[Work task]: What you output must match, exactly, the lines from the start of the records to the line containing "Confirm selection with the OK button", both ends kept and pictures excluded.

(Stored data)

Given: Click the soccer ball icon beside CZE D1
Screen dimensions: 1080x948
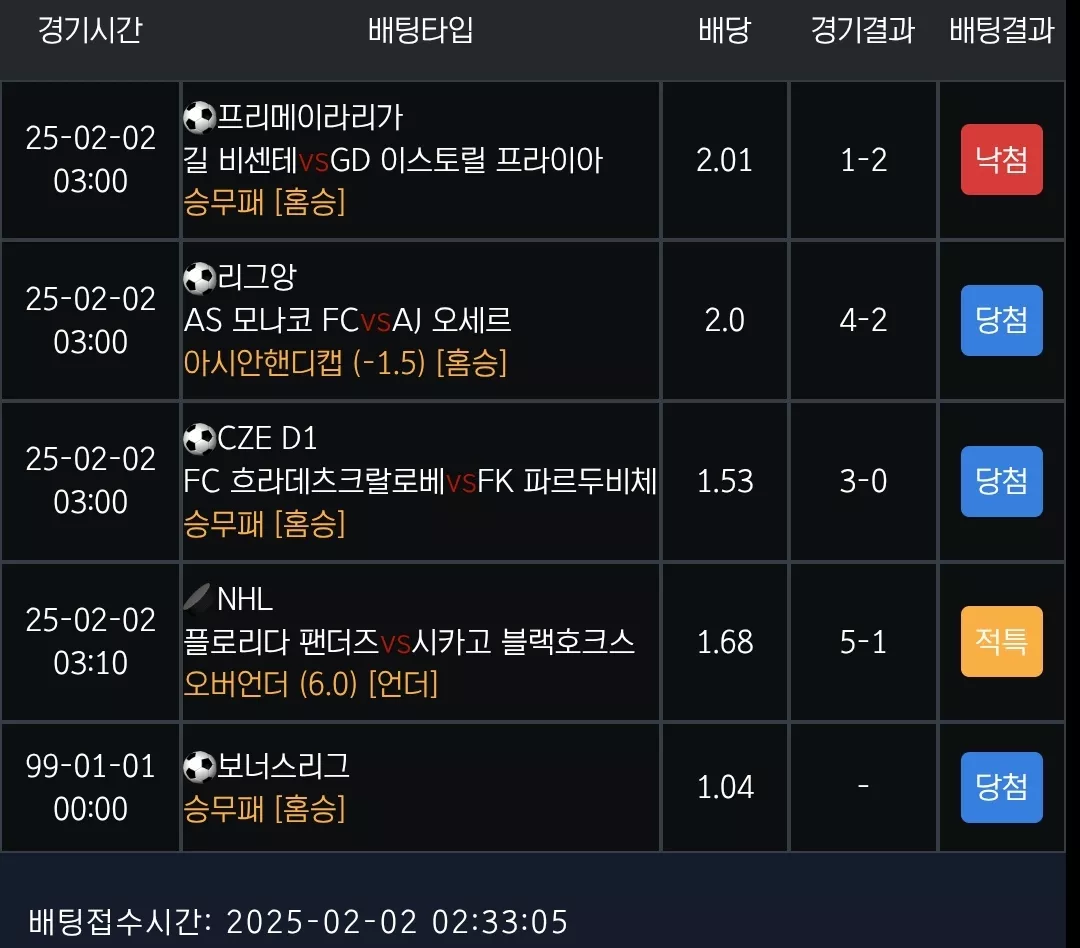Looking at the screenshot, I should tap(200, 439).
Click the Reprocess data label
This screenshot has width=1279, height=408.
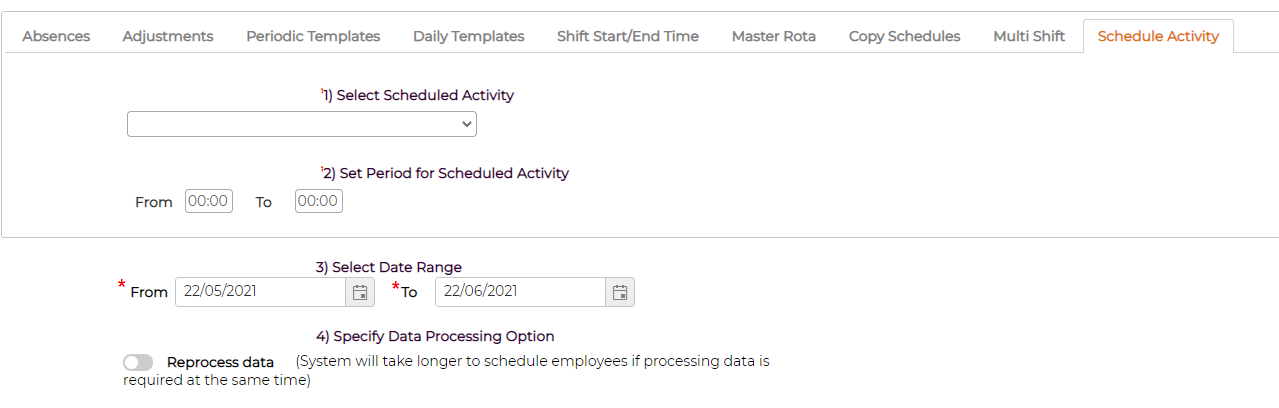[x=220, y=362]
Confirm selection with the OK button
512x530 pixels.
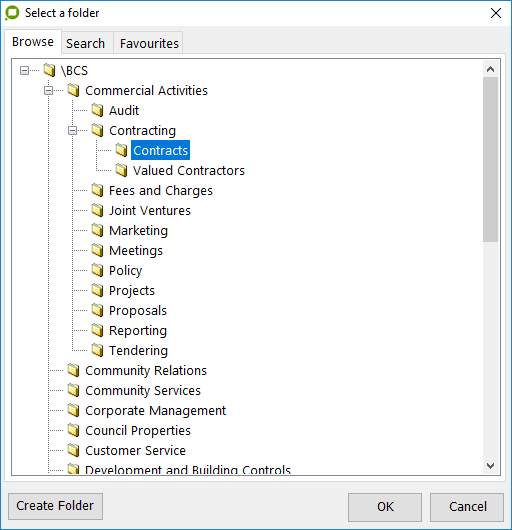[x=385, y=507]
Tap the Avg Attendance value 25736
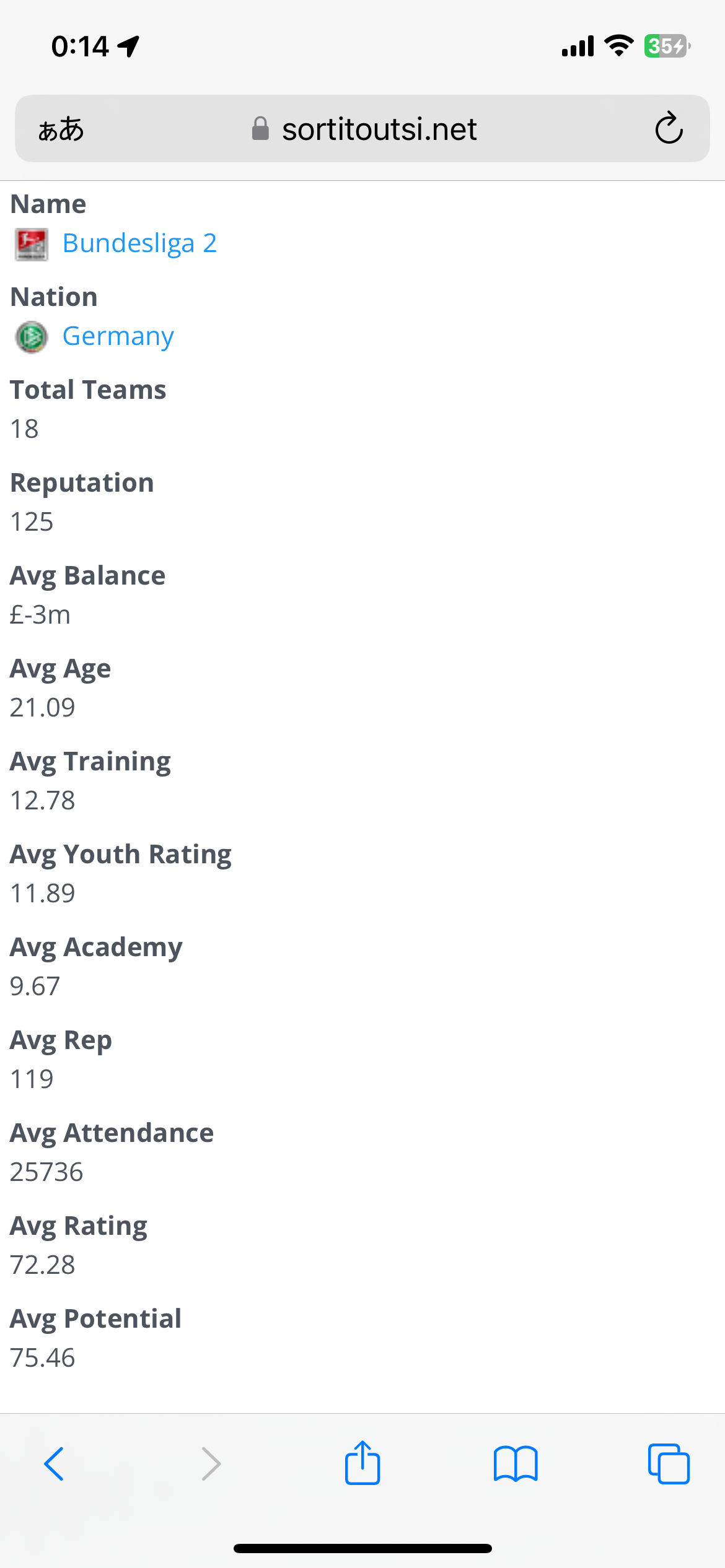 46,1172
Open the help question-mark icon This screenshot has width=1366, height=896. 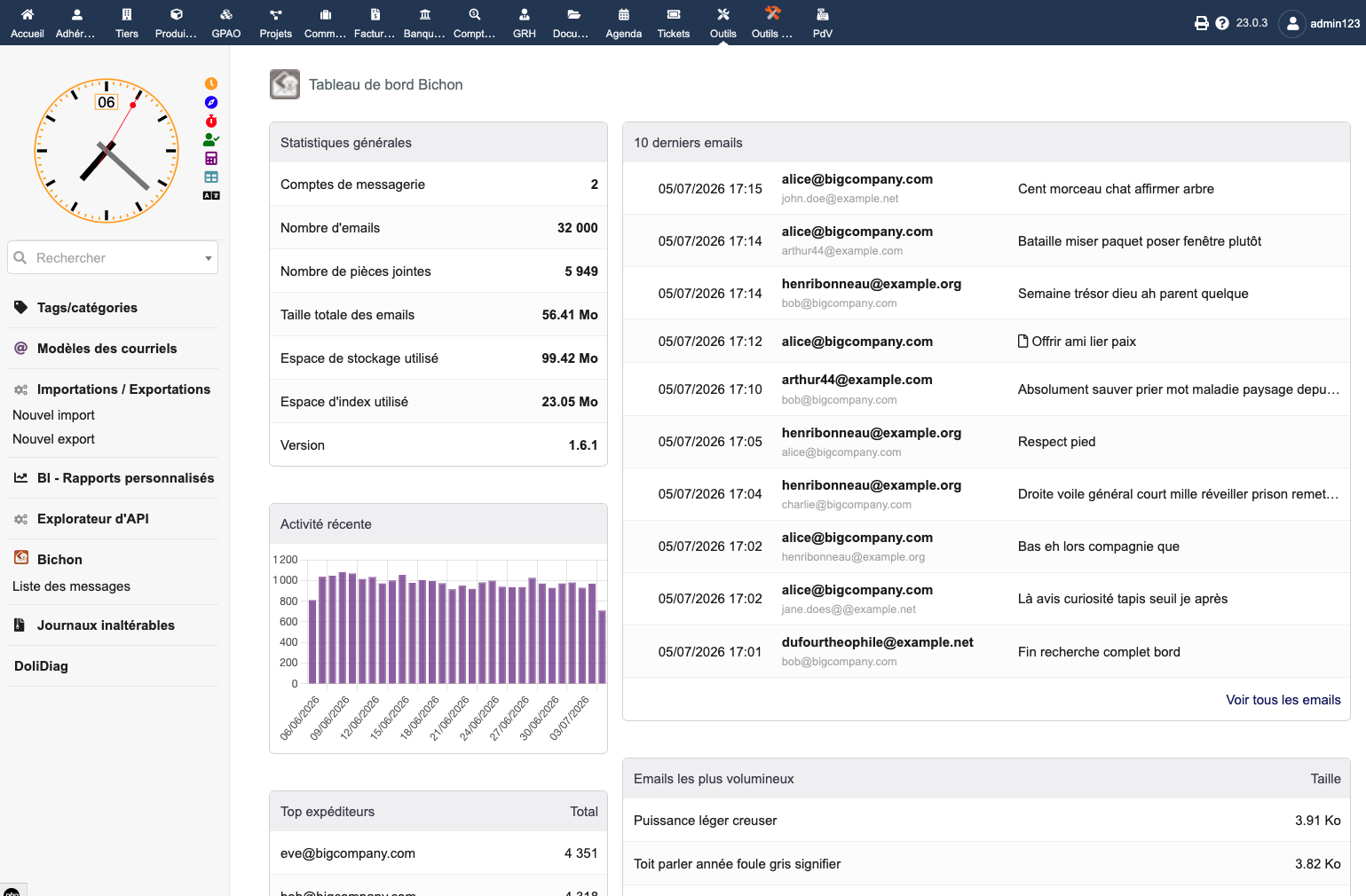point(1222,23)
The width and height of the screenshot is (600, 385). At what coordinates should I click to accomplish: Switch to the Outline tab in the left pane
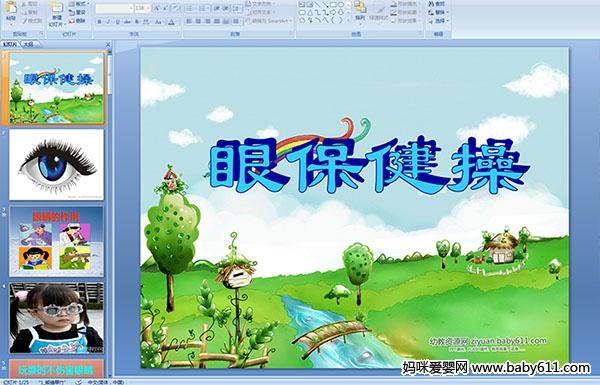(28, 44)
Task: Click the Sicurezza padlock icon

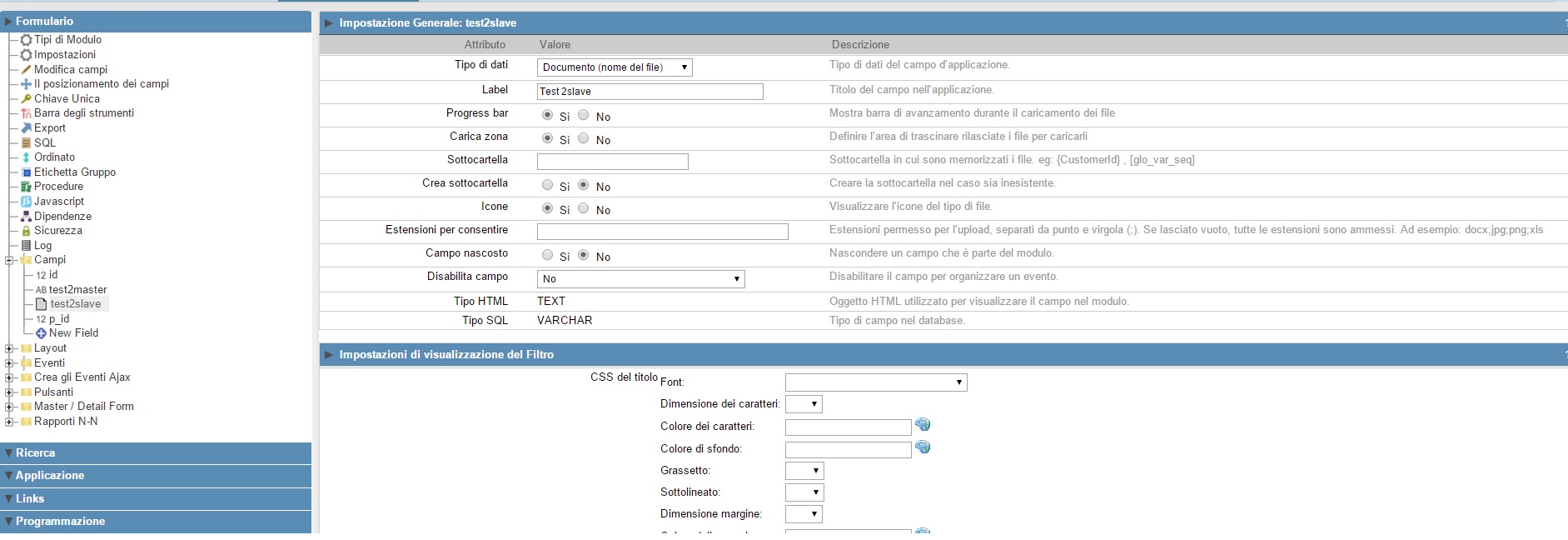Action: pyautogui.click(x=26, y=231)
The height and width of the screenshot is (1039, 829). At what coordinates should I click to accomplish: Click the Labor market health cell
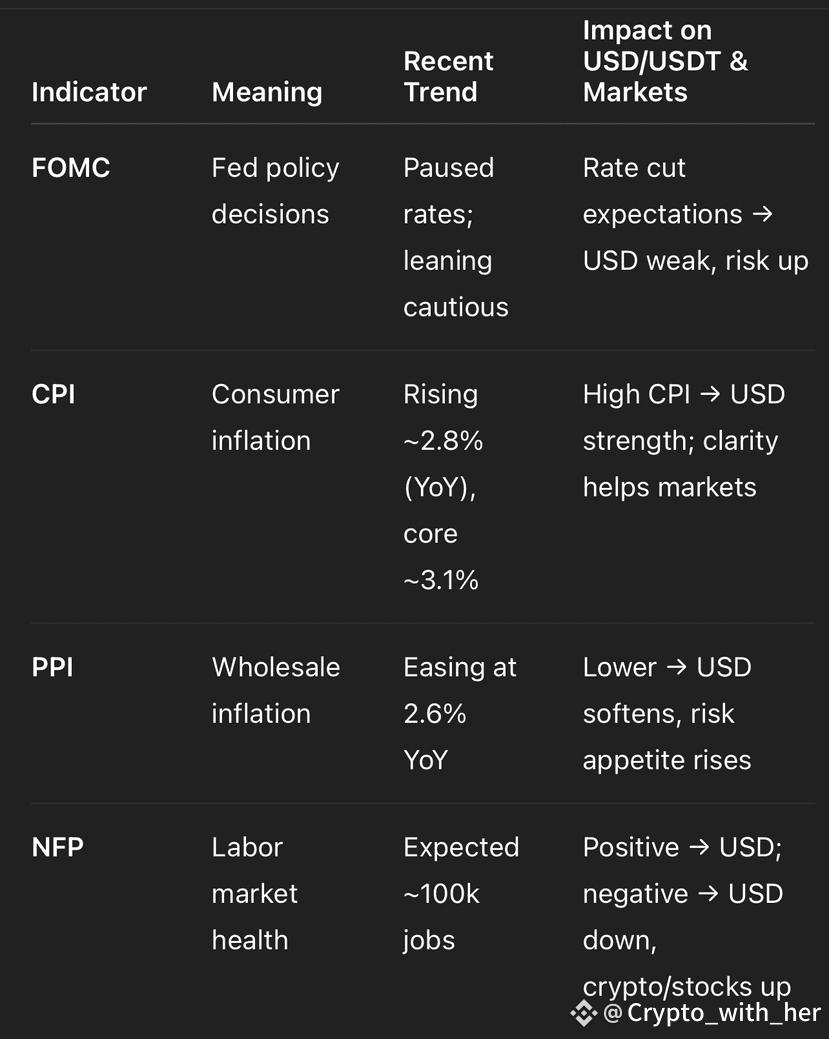[254, 894]
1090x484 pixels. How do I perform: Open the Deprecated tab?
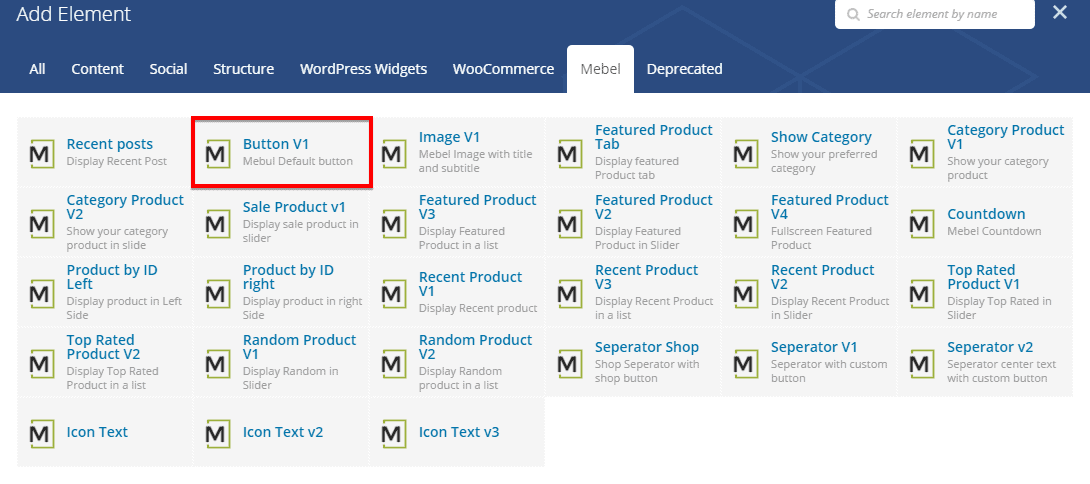[684, 69]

[Output below]:
Given: Click the soccer ball icon beside CZE D1
Screen dimensions: 1080x948
Looking at the screenshot, I should tap(200, 439).
Click the Reprocess data label
This screenshot has width=1279, height=408.
[x=220, y=362]
Confirm selection with the OK button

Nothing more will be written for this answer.